**Source material:**
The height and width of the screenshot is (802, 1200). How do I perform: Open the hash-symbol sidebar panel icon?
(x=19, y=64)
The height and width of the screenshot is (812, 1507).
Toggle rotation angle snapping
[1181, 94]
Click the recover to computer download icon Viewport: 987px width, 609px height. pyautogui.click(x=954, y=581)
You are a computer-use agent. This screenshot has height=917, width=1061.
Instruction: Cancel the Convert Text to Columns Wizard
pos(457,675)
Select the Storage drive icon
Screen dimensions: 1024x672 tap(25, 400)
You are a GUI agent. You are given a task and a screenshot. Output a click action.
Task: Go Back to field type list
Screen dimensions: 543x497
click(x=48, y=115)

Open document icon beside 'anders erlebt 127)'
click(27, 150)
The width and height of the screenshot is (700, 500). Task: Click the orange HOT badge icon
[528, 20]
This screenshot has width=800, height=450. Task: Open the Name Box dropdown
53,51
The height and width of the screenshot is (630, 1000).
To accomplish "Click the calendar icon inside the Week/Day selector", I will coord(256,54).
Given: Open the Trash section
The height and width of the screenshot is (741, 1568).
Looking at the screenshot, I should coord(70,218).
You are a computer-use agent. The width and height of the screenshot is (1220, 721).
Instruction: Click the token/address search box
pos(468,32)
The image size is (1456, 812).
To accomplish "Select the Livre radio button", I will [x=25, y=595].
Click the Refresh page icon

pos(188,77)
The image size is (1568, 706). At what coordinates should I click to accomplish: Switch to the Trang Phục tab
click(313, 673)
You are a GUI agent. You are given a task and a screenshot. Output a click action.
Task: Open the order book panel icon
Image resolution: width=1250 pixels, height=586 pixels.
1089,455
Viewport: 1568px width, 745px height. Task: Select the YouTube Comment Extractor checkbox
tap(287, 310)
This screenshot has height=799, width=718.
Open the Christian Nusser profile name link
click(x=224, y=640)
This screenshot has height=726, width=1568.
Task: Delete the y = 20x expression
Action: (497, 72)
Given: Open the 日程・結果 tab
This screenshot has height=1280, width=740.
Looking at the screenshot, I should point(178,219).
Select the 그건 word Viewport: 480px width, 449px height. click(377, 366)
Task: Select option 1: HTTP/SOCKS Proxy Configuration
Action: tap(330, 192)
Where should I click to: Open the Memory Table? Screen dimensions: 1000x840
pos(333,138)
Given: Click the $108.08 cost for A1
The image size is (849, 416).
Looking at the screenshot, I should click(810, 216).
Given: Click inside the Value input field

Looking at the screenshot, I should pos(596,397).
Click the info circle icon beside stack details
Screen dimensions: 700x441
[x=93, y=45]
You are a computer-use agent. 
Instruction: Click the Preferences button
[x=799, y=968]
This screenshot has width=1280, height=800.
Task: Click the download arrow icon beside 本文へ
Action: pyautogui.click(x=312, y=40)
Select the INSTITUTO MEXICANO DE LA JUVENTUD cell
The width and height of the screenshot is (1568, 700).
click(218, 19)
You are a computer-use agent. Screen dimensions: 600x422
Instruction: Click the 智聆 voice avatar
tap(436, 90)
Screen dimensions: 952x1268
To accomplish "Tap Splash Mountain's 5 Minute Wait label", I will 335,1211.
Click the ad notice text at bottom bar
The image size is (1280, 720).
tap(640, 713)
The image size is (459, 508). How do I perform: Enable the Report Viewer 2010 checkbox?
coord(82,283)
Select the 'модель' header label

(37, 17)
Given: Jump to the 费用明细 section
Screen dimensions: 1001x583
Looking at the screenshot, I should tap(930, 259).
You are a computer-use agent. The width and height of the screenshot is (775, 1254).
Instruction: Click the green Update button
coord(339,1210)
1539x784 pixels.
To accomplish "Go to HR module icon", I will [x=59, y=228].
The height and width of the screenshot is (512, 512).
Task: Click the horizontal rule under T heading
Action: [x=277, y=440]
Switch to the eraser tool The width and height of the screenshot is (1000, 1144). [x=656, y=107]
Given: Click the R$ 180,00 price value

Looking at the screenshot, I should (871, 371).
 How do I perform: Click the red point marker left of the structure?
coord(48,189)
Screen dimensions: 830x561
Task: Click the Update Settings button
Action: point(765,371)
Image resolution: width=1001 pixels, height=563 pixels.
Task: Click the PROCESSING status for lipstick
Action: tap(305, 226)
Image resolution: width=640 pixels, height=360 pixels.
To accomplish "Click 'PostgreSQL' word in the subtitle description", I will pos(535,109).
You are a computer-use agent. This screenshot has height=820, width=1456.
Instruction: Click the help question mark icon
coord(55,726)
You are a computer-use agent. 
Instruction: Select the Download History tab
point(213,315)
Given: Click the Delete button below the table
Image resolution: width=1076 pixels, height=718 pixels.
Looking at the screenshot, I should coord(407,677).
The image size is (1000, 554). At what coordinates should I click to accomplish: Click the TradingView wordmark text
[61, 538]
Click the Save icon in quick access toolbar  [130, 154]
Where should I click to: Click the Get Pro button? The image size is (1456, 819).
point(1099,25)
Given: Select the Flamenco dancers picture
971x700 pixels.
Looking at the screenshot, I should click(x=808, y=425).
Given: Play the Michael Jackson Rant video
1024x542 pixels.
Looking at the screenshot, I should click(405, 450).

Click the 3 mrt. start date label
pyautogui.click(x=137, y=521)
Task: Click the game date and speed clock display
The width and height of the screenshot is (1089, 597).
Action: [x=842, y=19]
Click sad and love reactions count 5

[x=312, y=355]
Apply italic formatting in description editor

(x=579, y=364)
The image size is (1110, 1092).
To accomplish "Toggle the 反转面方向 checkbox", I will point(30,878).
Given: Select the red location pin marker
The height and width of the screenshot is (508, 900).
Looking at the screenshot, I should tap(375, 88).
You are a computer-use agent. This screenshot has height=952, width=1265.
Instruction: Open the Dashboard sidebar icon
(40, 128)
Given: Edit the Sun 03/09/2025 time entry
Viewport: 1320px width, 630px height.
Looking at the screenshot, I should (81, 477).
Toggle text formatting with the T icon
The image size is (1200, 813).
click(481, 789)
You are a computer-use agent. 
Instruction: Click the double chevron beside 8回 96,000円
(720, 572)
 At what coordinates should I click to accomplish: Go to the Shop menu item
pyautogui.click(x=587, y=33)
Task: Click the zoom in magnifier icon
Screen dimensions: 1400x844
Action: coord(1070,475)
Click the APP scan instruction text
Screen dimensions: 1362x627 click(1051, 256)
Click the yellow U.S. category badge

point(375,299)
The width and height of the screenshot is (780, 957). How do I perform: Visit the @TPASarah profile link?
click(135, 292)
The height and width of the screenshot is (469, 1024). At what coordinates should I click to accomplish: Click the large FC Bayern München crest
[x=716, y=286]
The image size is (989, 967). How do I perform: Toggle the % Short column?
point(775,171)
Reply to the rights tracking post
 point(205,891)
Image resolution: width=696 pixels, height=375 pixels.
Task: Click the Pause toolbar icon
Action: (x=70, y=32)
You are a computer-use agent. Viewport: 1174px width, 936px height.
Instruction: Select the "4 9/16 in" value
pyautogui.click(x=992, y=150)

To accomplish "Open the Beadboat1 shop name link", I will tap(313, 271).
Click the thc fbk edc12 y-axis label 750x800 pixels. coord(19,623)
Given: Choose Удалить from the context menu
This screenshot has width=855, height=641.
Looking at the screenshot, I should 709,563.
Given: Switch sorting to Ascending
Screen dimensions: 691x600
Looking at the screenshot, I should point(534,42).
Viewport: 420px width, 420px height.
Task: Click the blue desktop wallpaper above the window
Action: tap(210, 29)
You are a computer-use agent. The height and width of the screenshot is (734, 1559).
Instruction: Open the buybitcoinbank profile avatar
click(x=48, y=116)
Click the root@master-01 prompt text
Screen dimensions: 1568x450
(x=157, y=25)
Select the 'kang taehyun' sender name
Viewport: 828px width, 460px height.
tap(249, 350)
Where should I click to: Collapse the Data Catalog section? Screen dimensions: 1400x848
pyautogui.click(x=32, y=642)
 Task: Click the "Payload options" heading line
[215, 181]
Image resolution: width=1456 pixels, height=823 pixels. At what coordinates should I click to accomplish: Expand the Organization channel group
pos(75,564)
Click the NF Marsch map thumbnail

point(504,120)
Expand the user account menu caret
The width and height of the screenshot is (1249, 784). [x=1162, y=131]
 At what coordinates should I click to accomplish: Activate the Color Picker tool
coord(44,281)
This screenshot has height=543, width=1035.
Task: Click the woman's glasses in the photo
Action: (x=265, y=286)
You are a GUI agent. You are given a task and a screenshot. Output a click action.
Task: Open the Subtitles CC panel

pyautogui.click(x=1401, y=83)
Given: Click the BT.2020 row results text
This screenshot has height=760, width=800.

**What you should do:** As listed above, the lines from the line with "You are a computer-use agent. Screen" to the line with "Switch to the eraser" are to be echoed exactly, with both ends included and nothing added.

**Answer for this exercise:**
You are a computer-use agent. Screen dimensions: 600x422
Instruction: Click the 智聆 voice avatar
tap(436, 90)
Screen dimensions: 952x1268
To accomplish "Tap Splash Mountain's 5 Minute Wait label", I will 335,1211.
Click the ad notice text at bottom bar
The image size is (1280, 720).
tap(640, 713)
The image size is (459, 508). How do I perform: Enable the Report Viewer 2010 checkbox?
coord(82,283)
Select the 'модель' header label

(37, 17)
Given: Jump to the 费用明细 section
Screen dimensions: 1001x583
Looking at the screenshot, I should tap(930, 259).
You are a computer-use agent. The width and height of the screenshot is (775, 1254).
Instruction: Click the green Update button
coord(339,1210)
1539x784 pixels.
To accomplish "Go to HR module icon", I will [x=59, y=228].
The height and width of the screenshot is (512, 512).
Task: Click the horizontal rule under T heading
Action: [x=277, y=440]
Switch to the eraser tool The width and height of the screenshot is (1000, 1144). [x=656, y=107]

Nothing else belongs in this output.